While parents, schools, and lawmakers are still debating the impact of social media on children’s mental health, a new technology has taken the therapist’s seat: AI chatbots.
In research that my colleagues and I published recently in JAMA Pediatrics, we found that the share of young people using AI chatbots for mental health advice rose from about 1 in 8 to about 1 in 5 in a single year — more than a 40% increase. That finding should end any illusion that this is a speculative problem. For millions of adolescents, AI is already part of the mental health landscape.
It’s not hard to see why. For many teens, real care is hard to find, expensive, or stigmatized. Data from the CDC show that, in 2023, fewer than half of adolescents with major depressive episodes received counseling or therapy in the previous year. In that vacuum, an always-available chatbot that sounds calm, attentive, and nonjudgmental can feel less like a novelty than a lifeline.

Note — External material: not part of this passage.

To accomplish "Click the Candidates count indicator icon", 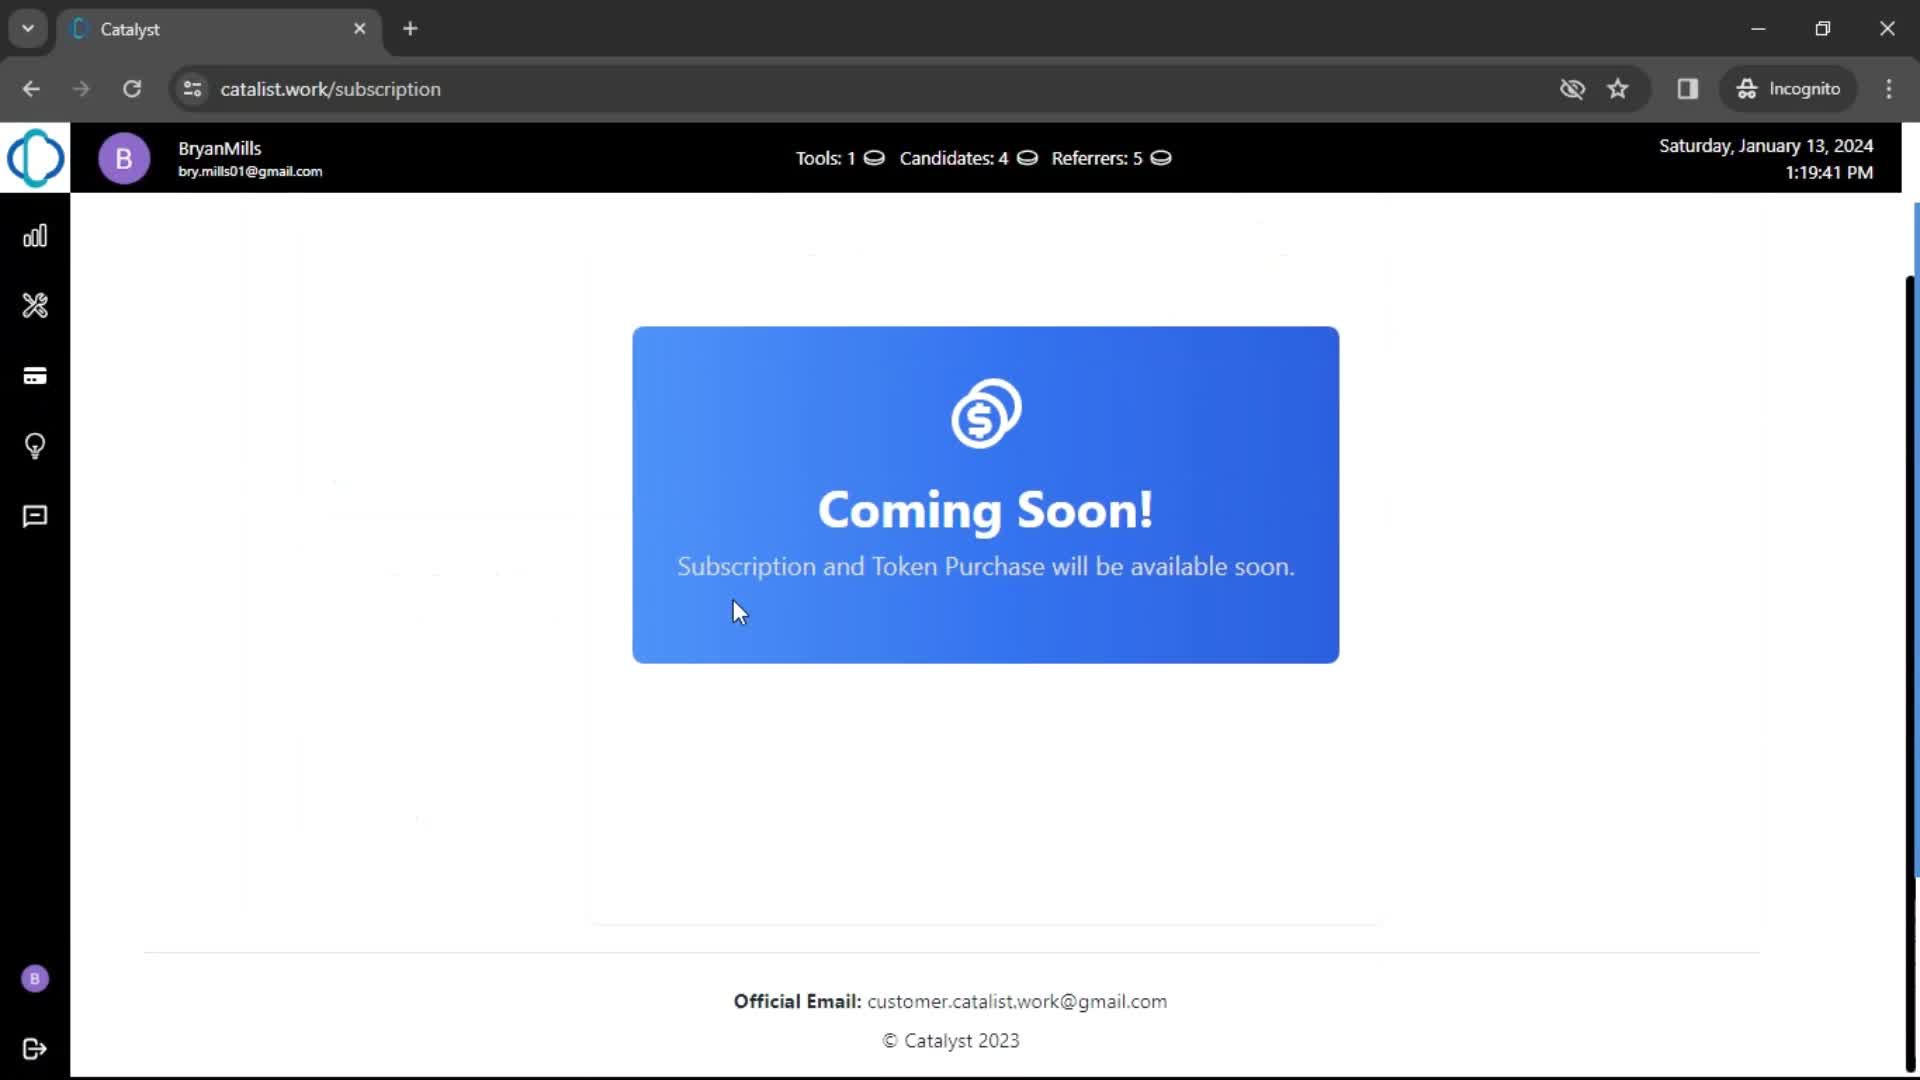I will [x=1027, y=158].
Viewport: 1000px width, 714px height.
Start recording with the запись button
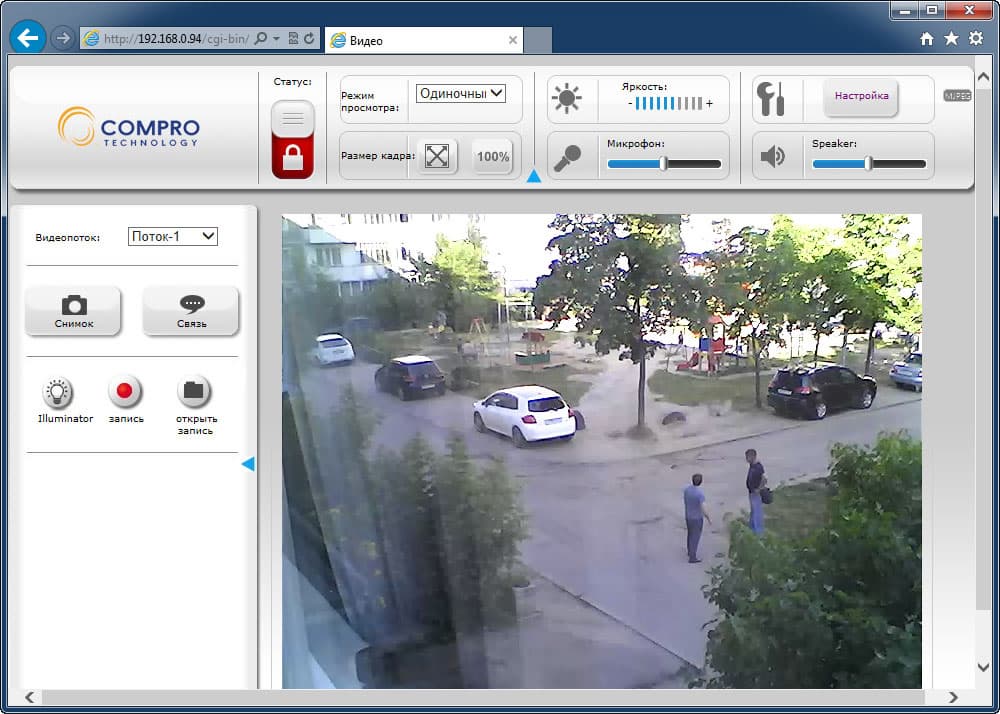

Despite the appeal, when millions of young people are relying on chatbots for mental health guidance, even rare failures can have devastating consequences. Multiple lawsuits have alleged that AI chatbots contributed to teen suicides. In April, Florida’s attorney general opened a criminal investigation into the alleged perpetrator’s interactions with ChatGPT before the 2025 mass shooting at Florida State University. After a school shooting in British Columbia, OpenAI publicly apologized for not alerting police about a banned account linked to the attacker.